I am Misao Makamachi, an almost eighteen-year-old woman, and do I have a man to snare or do I have a man to snare?

My obsession could trace its beginning to the end of last summer. School had just started after another boring and hot and humid "vacation" that I vegetated through, so what else was new? I got up half an hour late that morning, skipped what promised to be a really yummy breakfast, and raced to Jefferson High in my spanking new, shiny red, convertible - my sweet sixteen present from Jiya, and what a sweet piece it was too. Just the color I wanted. I had my eyes on that car six months before I even got my driver's permit. And I would have had it on my birthday too if I hadn't failed my driving test that day. And the five subsequent ones. It was unfair how difficult the driving tests were in Virginia, why couldn't the state government understand that teenagers needed wheels too? So, anyways, I finally got my license over the summer, after I broke into tears for failing my seventh road test, all because I had ran a stop sign. But the examiner was such a compassionate person, he let me pass - what a wonderful man, God bless his soul!

So anyways, I pulled into the school parking lot, first day of the new school year, and nearly slammed into a black BMW, which was almost unavoidable since it was parked too close to the spot I wanted.
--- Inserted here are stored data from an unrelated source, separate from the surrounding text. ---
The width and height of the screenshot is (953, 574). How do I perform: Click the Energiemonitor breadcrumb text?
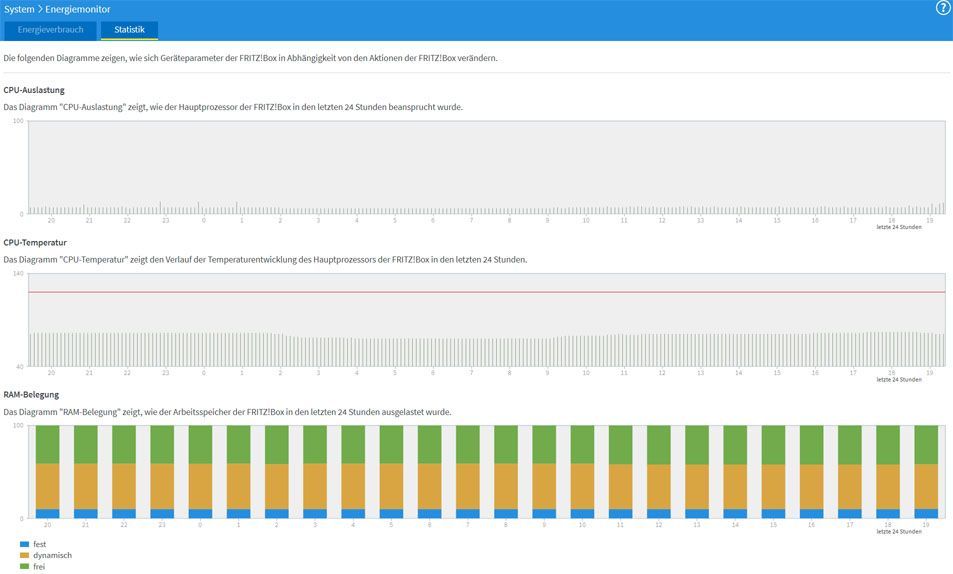[77, 9]
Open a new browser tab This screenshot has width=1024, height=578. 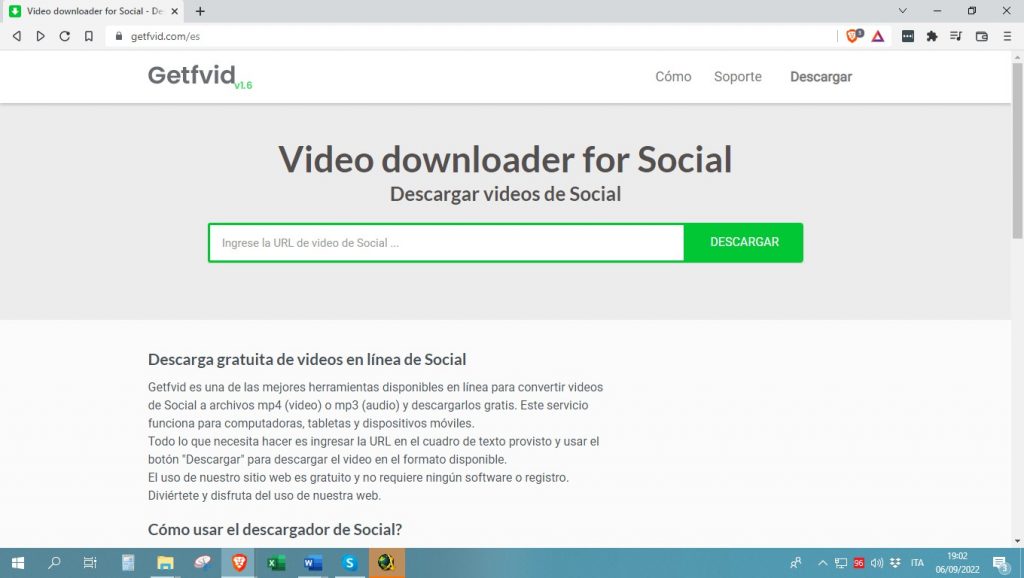[x=200, y=11]
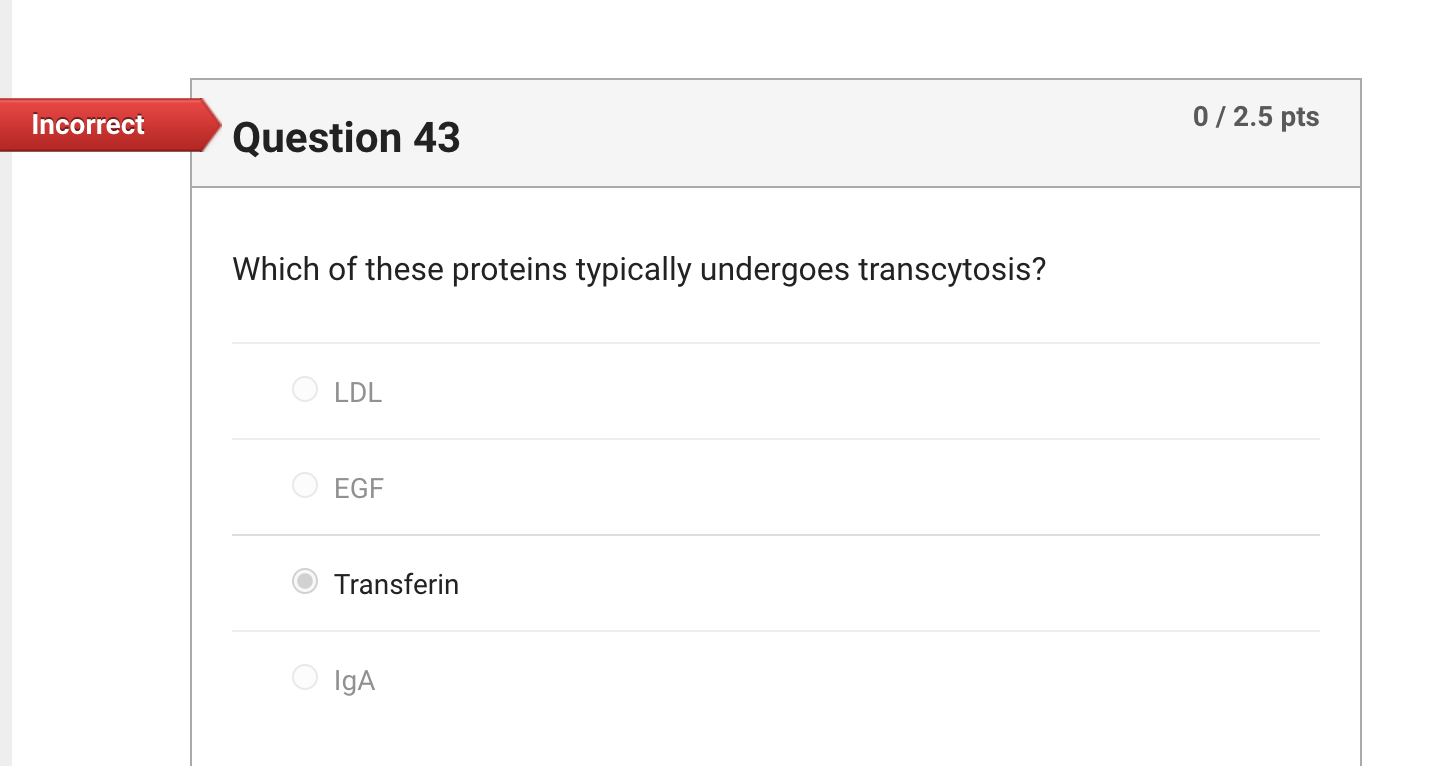Click the selected Transferin radio button
This screenshot has width=1436, height=766.
pyautogui.click(x=305, y=581)
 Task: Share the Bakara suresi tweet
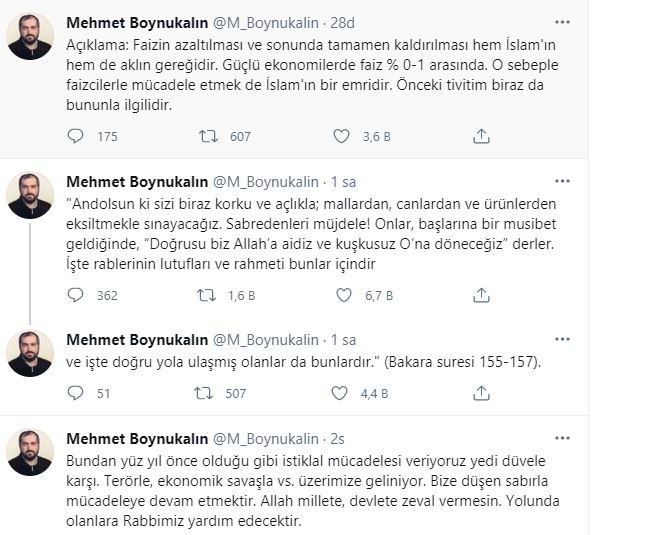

But my fast reflexes saved me! All that karate practice had finally paid off. And after three attempts at maneuvering into that tiny space between the BMW and the white line, I gave up and decided to take up two parking spaces instead. I was probably the last person to get to school anyways, so who was going to miss the extra space?

And did I mention that I was late? There was no time to waste. So, I grabbed my backpack from the passenger seat and sprinted all the way to campus - it was more like a marathon, considering how far I had to park. And I got onto the campus exactly when the bell rang.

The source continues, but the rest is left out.